Naheliegend also, auch bei der Erkennung von Texten aus der KI auf Computer zu setzen. Die Theorie dahinter ist, dass Computer, wie auch Menschen, nach bestimmten Mustern arbeiten. Analysiert man die Texte, kann man ganz feine Gemeinsamkeiten zwischen verschiedenen von einer Künstlichen Intelligenz geschriebenen Texten finden. Trainiert man diese Computerprogramme mit genug Material, könnten die Programme lernen, KI-Texte zu identifizieren. Die KI wird mit ihren eigenen Mitteln geschlagen.

Andreas Maier, Professor am Lehrstuhl für Mustererkennung der Uni Erlangen, ist von diesem Weg jedoch nicht überzeugt. Zwar sagt auch er, dass eine solche Betrugserkennung funktionieren könne, aber der Erfolg wäre begrenzt: "Einen vom Sprachmodell GPT2 generierten Text kann man mit einem GPT2-Erkenner relativ gut klassifizieren", sagt Maier, aber schon beim nächsten Update der Künstlichen Intelligenz auf Version GPT3 bräuchte man wieder ein neues Werkzeug. Maier spricht von einem "Wettrüsten", Weßels von einem "Hase-und-Igel-Rennen".

Neue Arten von Abschlussarbeiten

Statt die KI zu verteufeln, machen sich nun viele Gedanken, wie die Unis trotz der Gefahr von Fälschungen und Täuschungsversuchen noch sinnvolle Leistungsnachweise einfordern können.

Die Wirtschaftsuni in Prag prescht vor und schafft Bachelorarbeiten gleich ganz ab. Stattdessen sollen neue Formen von Abschlussprüfungen entstehen. Zum Beispiel könnte es Projekte mit mehr praktischen Arbeiten geben, eine Idee, der auch Weßels viel abgewinnen kann. Sie hat erst kürzlich in einem Seminar auf eine schriftliche Arbeit ihrer Studierenden verzichtet. Stattdessen gab es eine Vernissage, bei der die Erkenntnisse der Studierenden online und offline präsentiert wurden.

Die Schriftform verliere in unserer Gesellschaft ohnehin an Bedeutung, konstatiert Weßels mit Blick darauf, wie junge Menschen heute kommunizieren. Und KI-Forscher Maier findet, dass computergenerierte Texte auch etwas Gutes haben können: "Gerade in den Ingenieurswissenschaften sind natürlich auch viele Studierende, die in der Formulierung von Texten nicht ganz sicher sind. Hier können die Algorithmen gute Unterstützung bieten."

Motivation als Prävention vor Schummelei

Die KI würde für solche Studierenden vom Betrug zur Hilfe, genau wie die Rechtschreibprüfung im Textprogramm. Denn es geht in der Informatik um die Ideen, die Erkenntnis und das Fachwissen, nicht unbedingt darum, literarisch zu schreiben.

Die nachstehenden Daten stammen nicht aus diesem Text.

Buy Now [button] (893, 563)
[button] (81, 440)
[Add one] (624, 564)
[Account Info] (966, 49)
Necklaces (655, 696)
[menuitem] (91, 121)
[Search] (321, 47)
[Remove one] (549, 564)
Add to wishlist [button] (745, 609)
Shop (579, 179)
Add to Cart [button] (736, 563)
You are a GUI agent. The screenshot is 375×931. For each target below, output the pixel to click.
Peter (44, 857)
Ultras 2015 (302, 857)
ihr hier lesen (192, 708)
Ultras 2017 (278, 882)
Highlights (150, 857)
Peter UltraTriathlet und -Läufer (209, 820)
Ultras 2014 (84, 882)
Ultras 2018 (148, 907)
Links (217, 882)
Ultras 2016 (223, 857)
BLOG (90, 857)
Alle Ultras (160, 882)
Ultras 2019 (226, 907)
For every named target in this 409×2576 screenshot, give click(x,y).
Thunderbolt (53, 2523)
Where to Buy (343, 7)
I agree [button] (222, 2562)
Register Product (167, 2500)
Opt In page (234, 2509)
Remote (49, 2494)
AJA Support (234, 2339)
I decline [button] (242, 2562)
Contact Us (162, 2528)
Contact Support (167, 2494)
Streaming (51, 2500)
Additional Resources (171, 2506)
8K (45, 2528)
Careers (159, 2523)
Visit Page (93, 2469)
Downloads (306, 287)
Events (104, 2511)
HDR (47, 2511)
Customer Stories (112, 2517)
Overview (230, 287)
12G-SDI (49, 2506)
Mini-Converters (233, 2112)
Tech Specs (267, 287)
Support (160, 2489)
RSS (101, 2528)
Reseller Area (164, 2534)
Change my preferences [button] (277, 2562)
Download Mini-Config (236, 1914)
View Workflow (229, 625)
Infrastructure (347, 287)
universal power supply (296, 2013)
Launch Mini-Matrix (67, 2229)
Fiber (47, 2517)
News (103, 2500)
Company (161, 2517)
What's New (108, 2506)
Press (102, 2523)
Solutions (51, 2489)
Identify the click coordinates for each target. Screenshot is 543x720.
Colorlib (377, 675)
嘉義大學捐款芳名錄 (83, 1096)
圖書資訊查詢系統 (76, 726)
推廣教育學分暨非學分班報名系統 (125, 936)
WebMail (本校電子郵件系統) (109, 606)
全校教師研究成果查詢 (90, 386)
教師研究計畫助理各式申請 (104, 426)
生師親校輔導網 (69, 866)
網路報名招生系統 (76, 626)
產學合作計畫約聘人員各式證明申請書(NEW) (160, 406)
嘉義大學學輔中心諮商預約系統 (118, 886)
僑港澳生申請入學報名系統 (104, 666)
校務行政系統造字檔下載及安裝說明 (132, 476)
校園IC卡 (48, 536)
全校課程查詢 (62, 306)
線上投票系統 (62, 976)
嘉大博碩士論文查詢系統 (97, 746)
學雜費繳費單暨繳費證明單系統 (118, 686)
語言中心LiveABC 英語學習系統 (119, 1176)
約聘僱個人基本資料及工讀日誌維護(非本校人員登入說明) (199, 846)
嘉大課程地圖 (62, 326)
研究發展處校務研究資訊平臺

In manchen Fächern ist das anders. Texte in der Germanistik von der KI verfassen zu lassen, würde dem Sinn des Studiums in vielen Fällen widersprechen. Aber auch praxisnahe Aufgaben, wie sie Weßels für sinnvoll hält, sind in solchen Fächern nicht leicht umzusetzen: "Das ist sicherlich für geisteswissenschaftliche Studiengänge eine echte Herausforderung, Aufgabenstellungen zu finden, die auch motivierend sind, die nicht durch KI automatisiert erledigt werden können", sagt sie.

Reine Literaturarbeiten, bei denen Studierende Inhalte aus anderen wissenschaftlichen Publikationen zusammenschreiben, seien eine "Fleißaufgabe", meint Weßels. Deshalb könnte in anspruchsvollen und praxisnahen Aufgabenstellungen aber auch eine große Chance liegen. Denn diese könnten die Studierenden motivieren, sich freiwillig selbst mit einem Thema zu beschäftigen und diese Arbeit nicht aus Langeweile einer KI zu überlassen.